# What needs to be done
Transcribe the data that follows, exactly and in full.
··· Data for review
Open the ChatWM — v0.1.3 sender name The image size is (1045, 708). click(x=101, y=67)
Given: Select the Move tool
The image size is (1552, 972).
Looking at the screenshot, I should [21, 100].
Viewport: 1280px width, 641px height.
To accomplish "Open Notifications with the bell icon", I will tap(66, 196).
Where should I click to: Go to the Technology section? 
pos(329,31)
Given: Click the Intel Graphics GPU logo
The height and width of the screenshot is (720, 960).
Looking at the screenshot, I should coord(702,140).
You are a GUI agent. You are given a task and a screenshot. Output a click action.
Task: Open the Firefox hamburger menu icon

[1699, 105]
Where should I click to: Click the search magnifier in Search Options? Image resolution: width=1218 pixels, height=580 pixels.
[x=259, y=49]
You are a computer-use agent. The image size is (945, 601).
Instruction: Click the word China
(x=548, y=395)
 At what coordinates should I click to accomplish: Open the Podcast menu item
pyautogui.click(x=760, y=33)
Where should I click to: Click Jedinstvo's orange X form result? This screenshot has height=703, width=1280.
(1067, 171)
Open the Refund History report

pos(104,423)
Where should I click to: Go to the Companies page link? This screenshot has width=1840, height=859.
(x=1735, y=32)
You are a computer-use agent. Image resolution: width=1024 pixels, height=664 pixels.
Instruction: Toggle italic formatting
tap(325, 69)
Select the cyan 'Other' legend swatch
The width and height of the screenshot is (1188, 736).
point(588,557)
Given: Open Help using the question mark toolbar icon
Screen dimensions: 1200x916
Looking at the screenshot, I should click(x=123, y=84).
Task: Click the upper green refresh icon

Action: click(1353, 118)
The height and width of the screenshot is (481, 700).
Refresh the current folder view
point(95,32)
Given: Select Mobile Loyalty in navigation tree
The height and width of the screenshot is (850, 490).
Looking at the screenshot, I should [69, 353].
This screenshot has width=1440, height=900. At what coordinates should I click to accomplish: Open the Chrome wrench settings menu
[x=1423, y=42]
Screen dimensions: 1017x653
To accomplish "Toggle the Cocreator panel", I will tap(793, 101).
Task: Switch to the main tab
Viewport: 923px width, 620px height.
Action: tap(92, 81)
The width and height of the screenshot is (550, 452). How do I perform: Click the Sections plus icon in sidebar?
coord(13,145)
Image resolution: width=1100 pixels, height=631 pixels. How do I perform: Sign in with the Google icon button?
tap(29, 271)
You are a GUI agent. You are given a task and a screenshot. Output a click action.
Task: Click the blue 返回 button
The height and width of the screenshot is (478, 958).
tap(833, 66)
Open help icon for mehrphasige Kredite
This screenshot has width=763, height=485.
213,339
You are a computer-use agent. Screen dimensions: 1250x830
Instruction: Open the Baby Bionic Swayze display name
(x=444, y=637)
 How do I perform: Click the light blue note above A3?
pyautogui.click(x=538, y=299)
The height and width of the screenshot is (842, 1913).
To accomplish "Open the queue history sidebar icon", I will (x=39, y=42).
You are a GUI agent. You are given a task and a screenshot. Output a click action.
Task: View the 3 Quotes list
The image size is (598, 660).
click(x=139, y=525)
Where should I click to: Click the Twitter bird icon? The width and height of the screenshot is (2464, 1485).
······
# Problem solution
Open the ChatWM — v0.1.3 sender name The image size is (1045, 708). click(x=101, y=67)
Given: Select the Move tool
The image size is (1552, 972).
Looking at the screenshot, I should [21, 100].
Viewport: 1280px width, 641px height.
To accomplish "Open Notifications with the bell icon", I will tap(66, 196).
Where should I click to: Go to the Technology section? 
pos(329,31)
Given: Click the Intel Graphics GPU logo
The height and width of the screenshot is (720, 960).
Looking at the screenshot, I should coord(702,140).
You are a GUI agent. You are given a task and a screenshot. Output a click action.
Task: Open the Firefox hamburger menu icon

[1699, 105]
Where should I click to: Click the search magnifier in Search Options? Image resolution: width=1218 pixels, height=580 pixels.
[x=259, y=49]
You are a computer-use agent. The image size is (945, 601).
Instruction: Click the word China
(x=548, y=395)
 At what coordinates should I click to accomplish: Open the Podcast menu item
pyautogui.click(x=760, y=33)
Where should I click to: Click Jedinstvo's orange X form result? This screenshot has height=703, width=1280.
(1067, 171)
Open the Refund History report

pos(104,423)
Where should I click to: Go to the Companies page link? This screenshot has width=1840, height=859.
(x=1735, y=32)
You are a computer-use agent. Image resolution: width=1024 pixels, height=664 pixels.
Instruction: Toggle italic formatting
tap(325, 69)
Select the cyan 'Other' legend swatch
The width and height of the screenshot is (1188, 736).
point(588,557)
Given: Open Help using the question mark toolbar icon
Screen dimensions: 1200x916
Looking at the screenshot, I should click(x=123, y=84).
Task: Click the upper green refresh icon

Action: click(1353, 118)
The height and width of the screenshot is (481, 700).
Refresh the current folder view
point(95,32)
Given: Select Mobile Loyalty in navigation tree
The height and width of the screenshot is (850, 490).
Looking at the screenshot, I should [69, 353].
This screenshot has width=1440, height=900. At what coordinates should I click to accomplish: Open the Chrome wrench settings menu
[x=1423, y=42]
Screen dimensions: 1017x653
To accomplish "Toggle the Cocreator panel", I will tap(793, 101).
Task: Switch to the main tab
Viewport: 923px width, 620px height.
Action: tap(92, 81)
The width and height of the screenshot is (550, 452). How do I perform: Click the Sections plus icon in sidebar?
coord(13,145)
Image resolution: width=1100 pixels, height=631 pixels. How do I perform: Sign in with the Google icon button?
tap(29, 271)
You are a GUI agent. You are given a task and a screenshot. Output a click action.
Task: Click the blue 返回 button
The height and width of the screenshot is (478, 958).
tap(833, 66)
Open help icon for mehrphasige Kredite
This screenshot has width=763, height=485.
213,339
You are a computer-use agent. Screen dimensions: 1250x830
Instruction: Open the Baby Bionic Swayze display name
(x=444, y=637)
 How do I perform: Click the light blue note above A3?
pyautogui.click(x=538, y=299)
The height and width of the screenshot is (842, 1913).
To accomplish "Open the queue history sidebar icon", I will (x=39, y=42).
You are a GUI agent. You are given a task and a screenshot. Output a click action.
Task: View the 3 Quotes list
The image size is (598, 660).
click(x=139, y=525)
Where should I click to: Click the Twitter bird icon? The width and height of the screenshot is (2464, 1485).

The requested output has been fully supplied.